A. “We certainly made a powerful case for there being an association. We may not have used the word ‘causal,’ if I had known how important that word was, I would have used it a long time ago.”
Siegel.
Wow! A Harvard professor of medicine and epidemiology, who teaches at the Harvard School of Public Health, and who labored in the field of epidemiology for over three decades, was unaware until earlier this week, when he darkened the doorway of a Missouri courtroom, that there was an important distinction between association and causation, and this distinction was crucial to discussions and debates in science and public policy.

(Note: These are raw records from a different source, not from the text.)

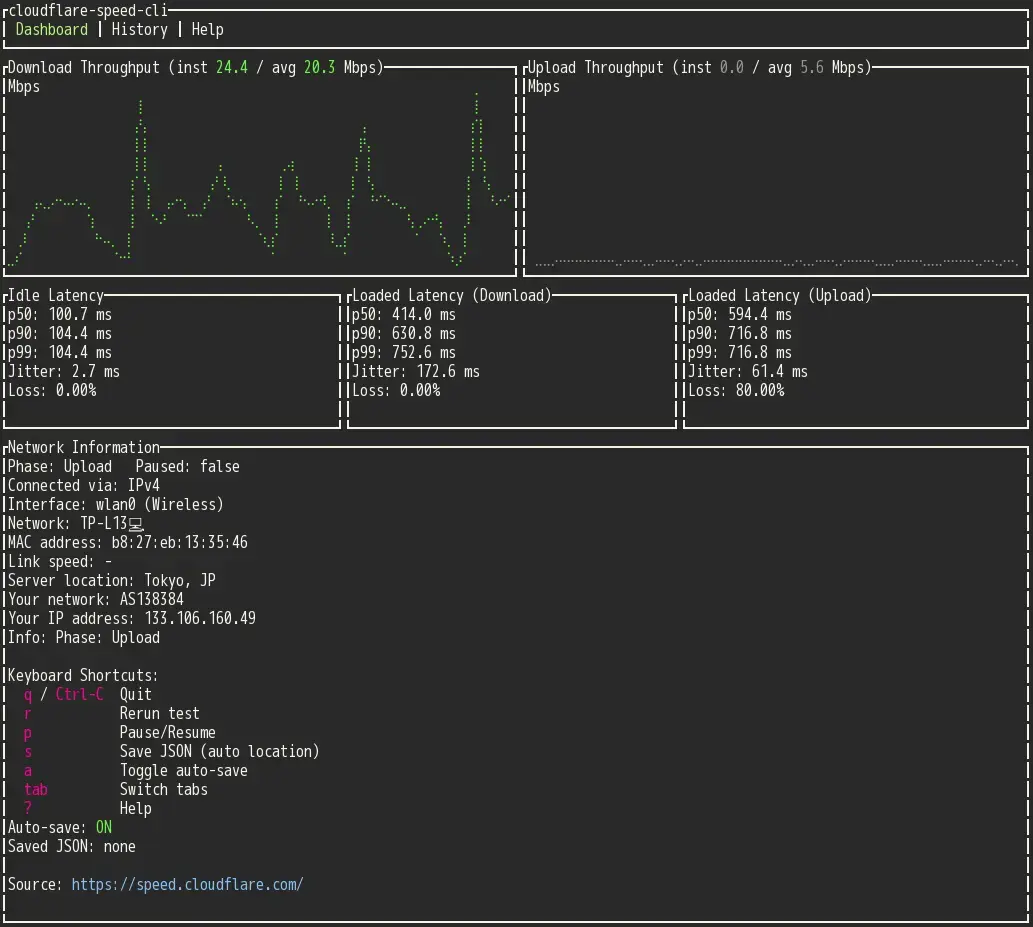Select the Dashboard tab
Image resolution: width=1033 pixels, height=927 pixels.
point(51,29)
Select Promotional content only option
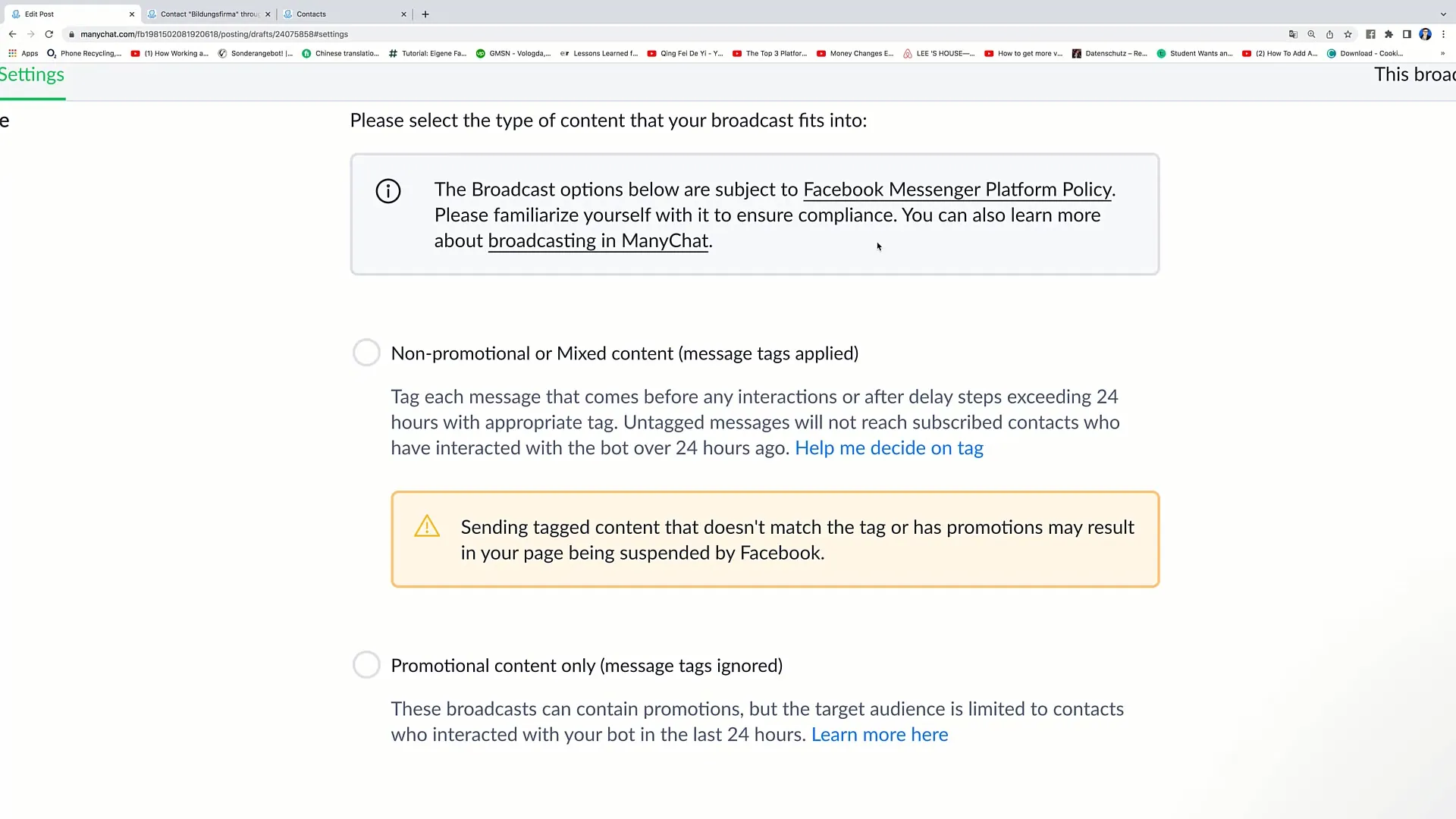Image resolution: width=1456 pixels, height=819 pixels. click(366, 665)
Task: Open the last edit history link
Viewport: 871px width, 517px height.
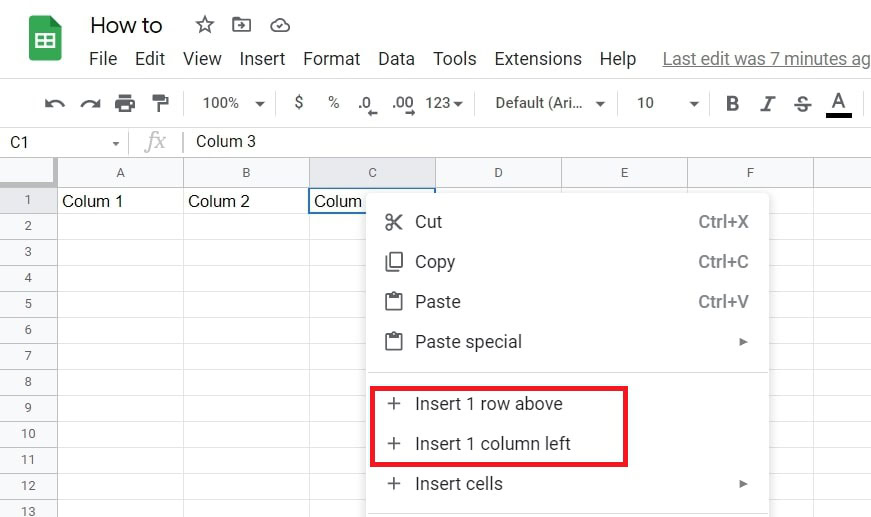Action: click(x=766, y=59)
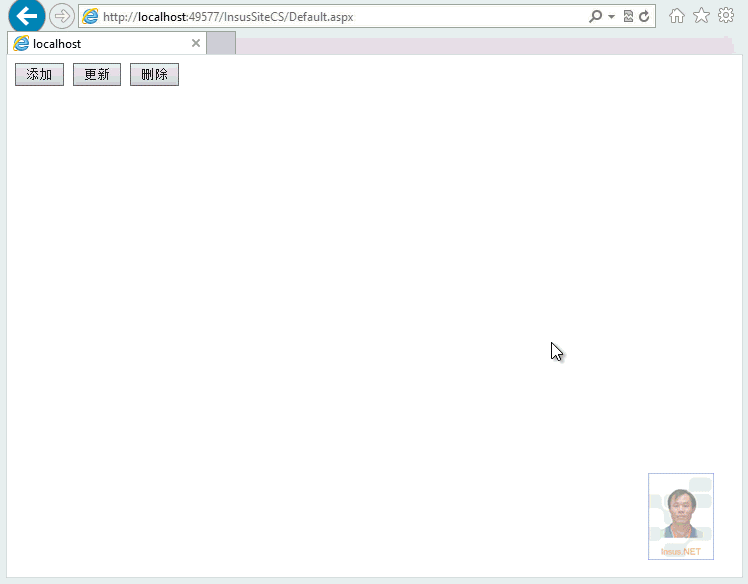
Task: Toggle the Compatibility View icon
Action: click(x=628, y=16)
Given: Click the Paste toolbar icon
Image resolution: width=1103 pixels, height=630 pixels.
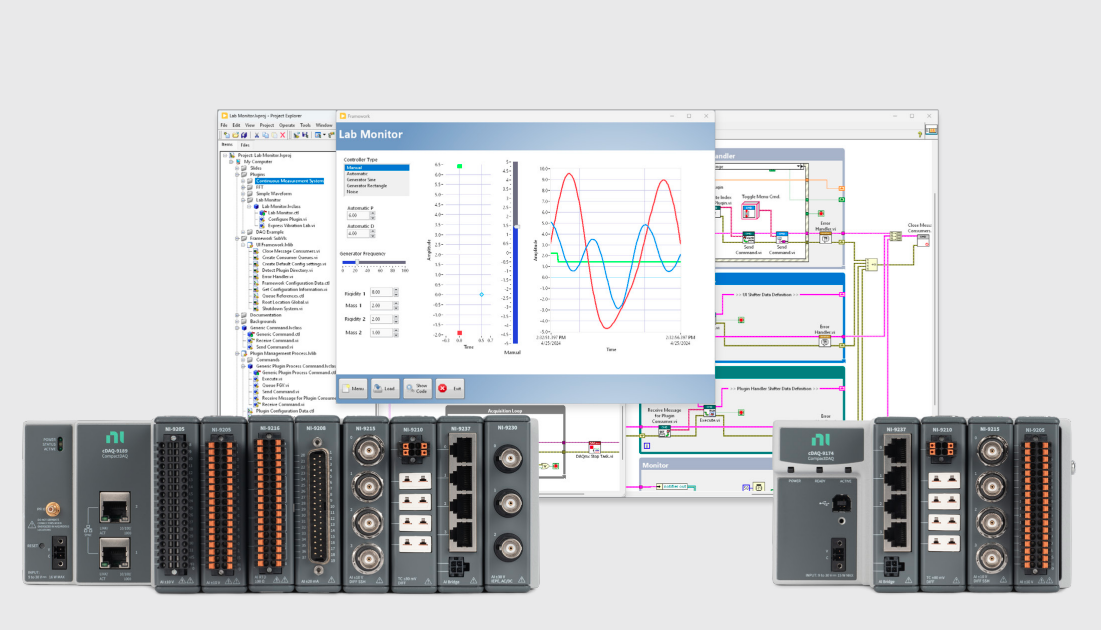Looking at the screenshot, I should pyautogui.click(x=274, y=135).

Now that is slipperier than the most lubricious talc dusting. Why would such an accomplished physician scientist equivocate so? Perhaps Cramer refrained from drawing a causal conclusion because uncertainty favored obtaining future grants to study the same issue. Maybe he refrained from drawing a causal conclusion because doing so would have made him subject to criticism, ridicule, and rebuttal from his professional colleagues. I cannot think of a flattering reason for Cramer’s timidity in expressing himself clearly to his professional peers over the course of 34 years of researching the issues.

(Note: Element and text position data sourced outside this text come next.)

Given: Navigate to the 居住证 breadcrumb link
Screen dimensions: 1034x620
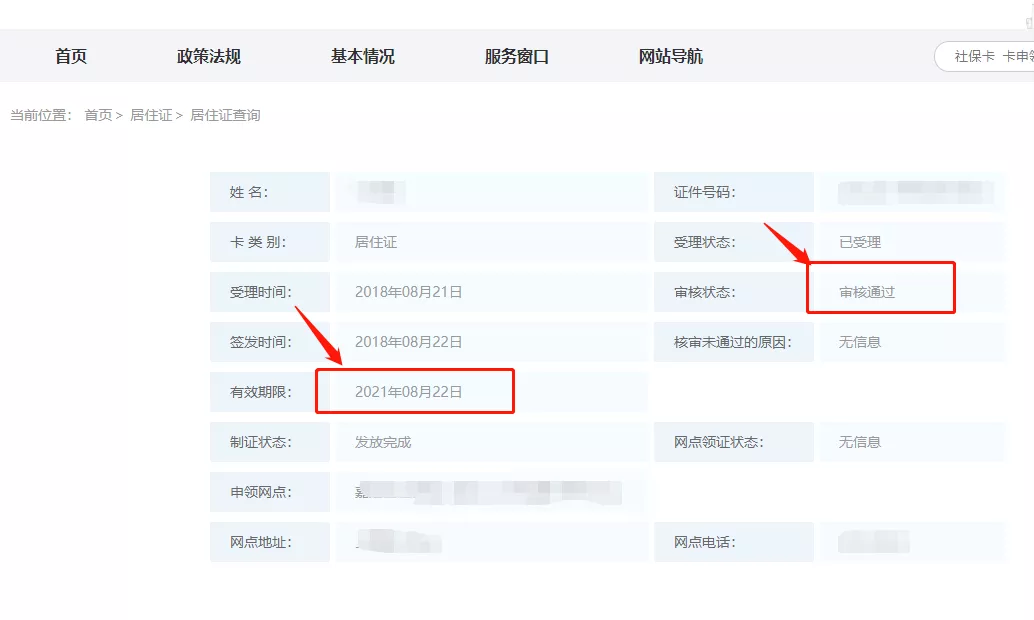Looking at the screenshot, I should 151,115.
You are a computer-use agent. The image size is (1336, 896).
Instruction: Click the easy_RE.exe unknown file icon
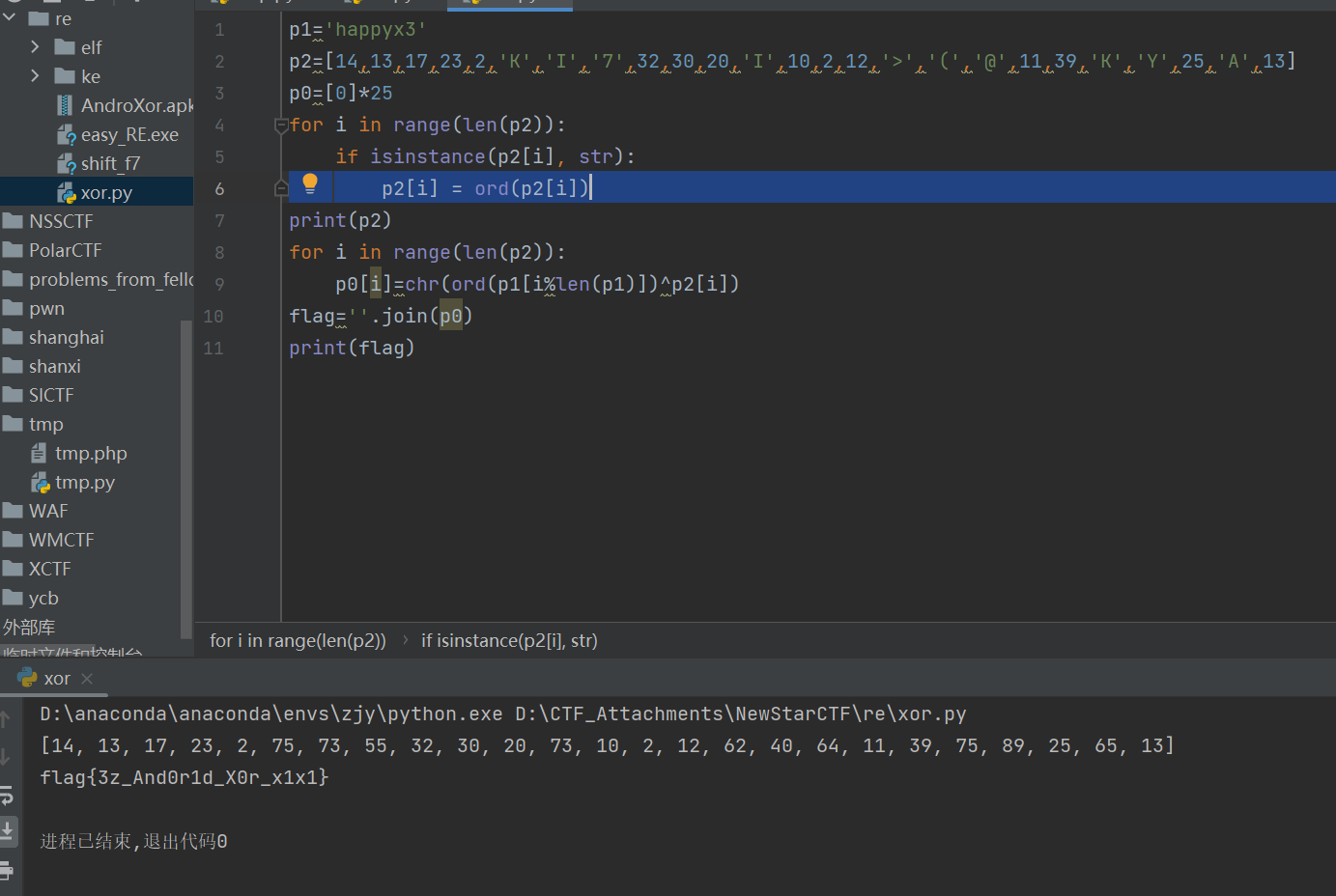[x=66, y=134]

Previously, I have called attention to “white hat” bias in the courtroom, which occurs when scientists enter the fray based upon their distorted perceptions of siding with the “little guy” in a misguided quest for social justice. Cramer’s participation in the litigation process illustrates another kind of bias in play in courtrooms. After 30 years of publishing on talc and ovarian cancer, Cramer has failed to obtain acceptance of a claim for causality from the scientific community, but the courtroom is a venue where he can obtain the approving judgment of a scientifically naïve jury or judge and thus gain some vindication for his work that has gone unappreciated by professional colleagues and policy makers.

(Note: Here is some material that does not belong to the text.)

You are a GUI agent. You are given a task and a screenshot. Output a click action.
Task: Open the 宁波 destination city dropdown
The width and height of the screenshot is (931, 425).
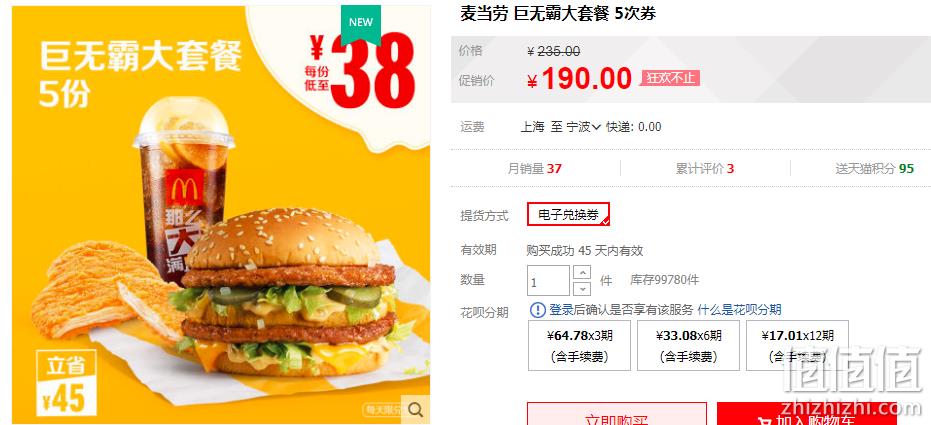[x=583, y=127]
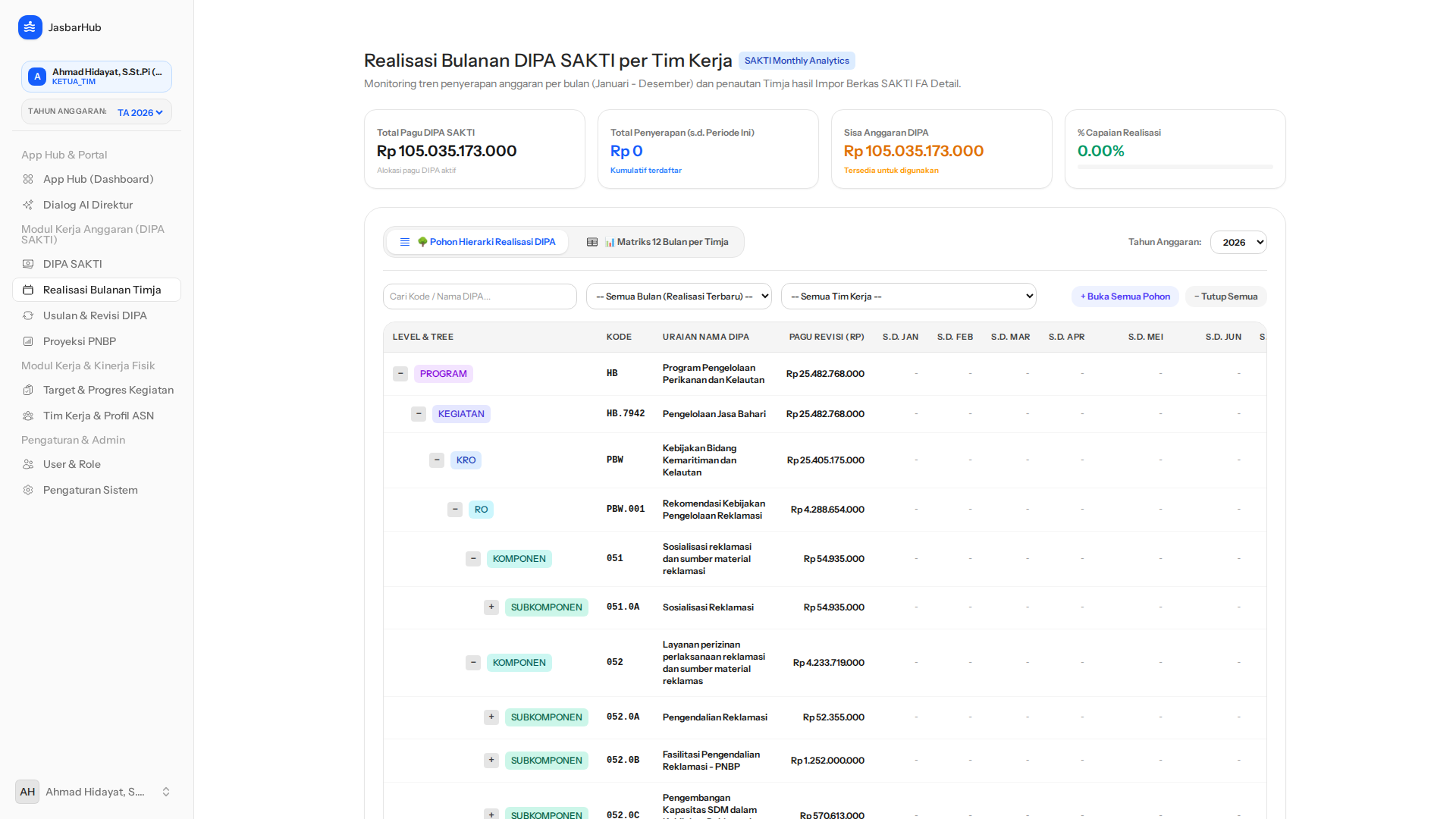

1 See, e.g., Daniel W. Cramer, et al., “The Association Between Talc Use and Ovarian Cancer: A Retrospective Case-Control Study in Two U.S. States,” 27 Epidemiology 334 (2016); Daniel W. Cramer, “The epidemiology of endometrial and ovarian cancer,” 26 Hematol. Oncol. 1 (2012); M. A. Gates, Daniel W. Cramer, et al., “Talc use, variants of the GSTM1, GSTT1, and NAT2 genes, and risk of epithelial ovarian cancer,” 17 Cancer Epidemiol. Biomarkers Prevention 2436 (2008); Joshua Muscat, M. Huncharek, and Daniel W. Cramer, “Talc and anti-MUC1 antibodies,” 14 Cancer Epidemiol Biomarkers Prevention 2679 (2005); Daniel W. Cramer, et al., “Presence of talc in pelvic lymph nodes of a woman with ovarian cancer and long-term genital exposure to cosmetic talc,” 110 Obstet. & Gynecol. 498 (2007); D. M. Gertig, Daniel W. Cramer, Graham A. Colditz, et al., “Prospective study of talc use and ovarian cancer,” 92 J. Nat’l Cancer Inst. 249 (2000); Daniel W. Cramer, “Perineal talc exposure and subsequent epithelial ovarian cancer: a case-control study,” 94 Obstet. & Gynecol. 160 (1999); Daniel W. Cramer, et al., “Genital talc exposure and risk of ovarian cancer,” 81 Internat’l J. Cancer 351 (1999); Bernard L. Harlow, Daniel W. Cramer, et al., “Perineal exposure to talc and ovarian cancer risk,” 80 Obstet. & Gynecol. 19 (1992); Daniel W. Cramer, et al., “Ovarian cancer and talc: a case-control study, 50 Cancer 372 (1982).